◆ RECORDS:

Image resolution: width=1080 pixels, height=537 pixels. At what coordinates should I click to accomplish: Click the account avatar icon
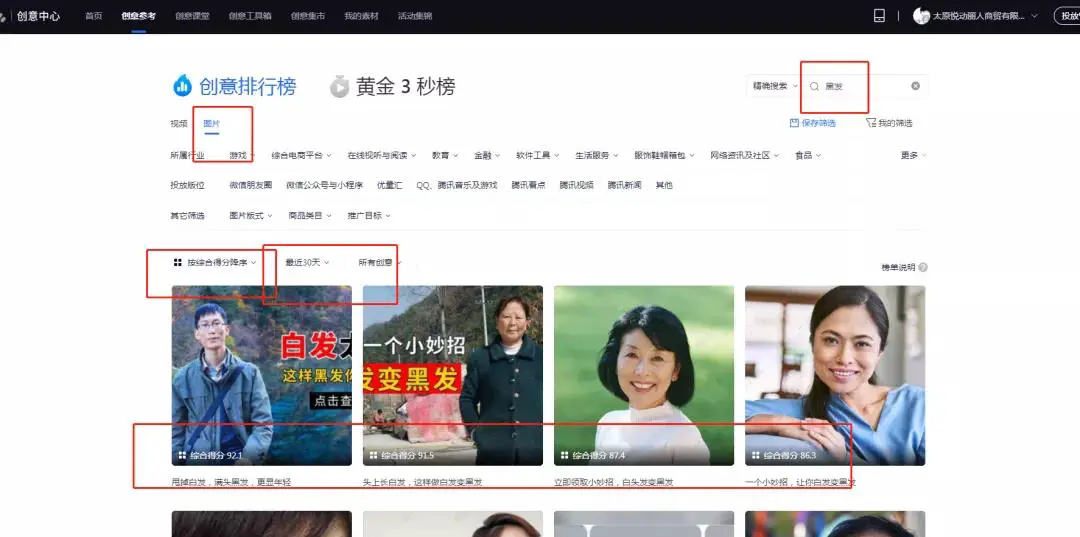921,16
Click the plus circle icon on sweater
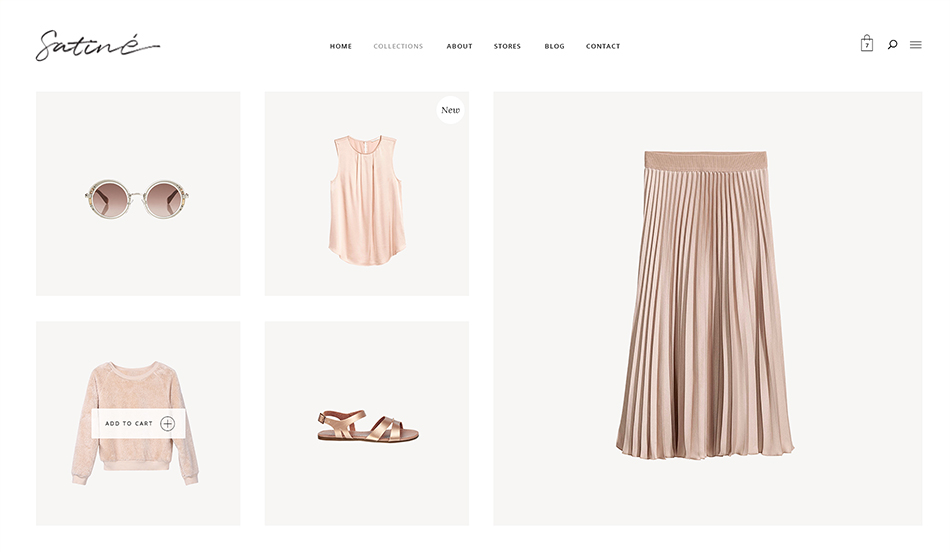The height and width of the screenshot is (552, 950). (x=167, y=424)
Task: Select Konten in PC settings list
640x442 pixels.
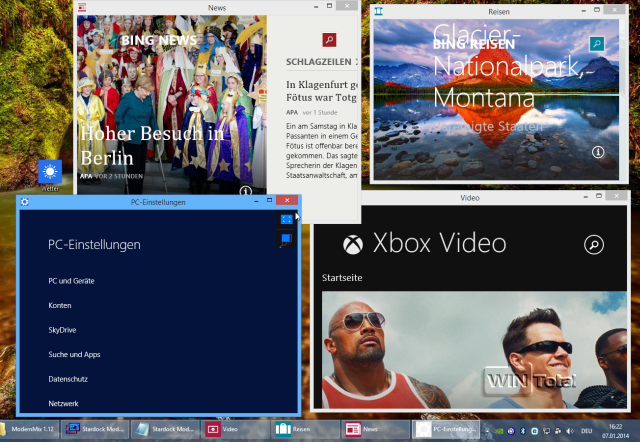Action: click(x=59, y=305)
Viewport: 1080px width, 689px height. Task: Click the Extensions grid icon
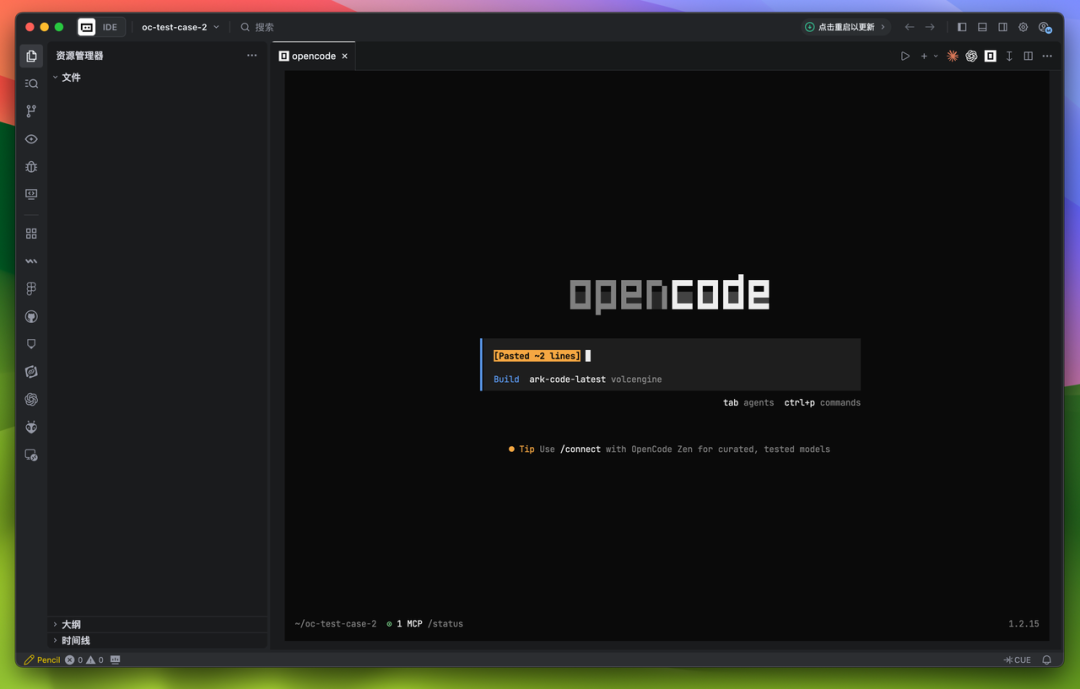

◆ TRY IT:
A line counts if it holds the word "Task". Work out how many lines in the listing count, and give only that number.

◆ SOLVED PROBLEM:
2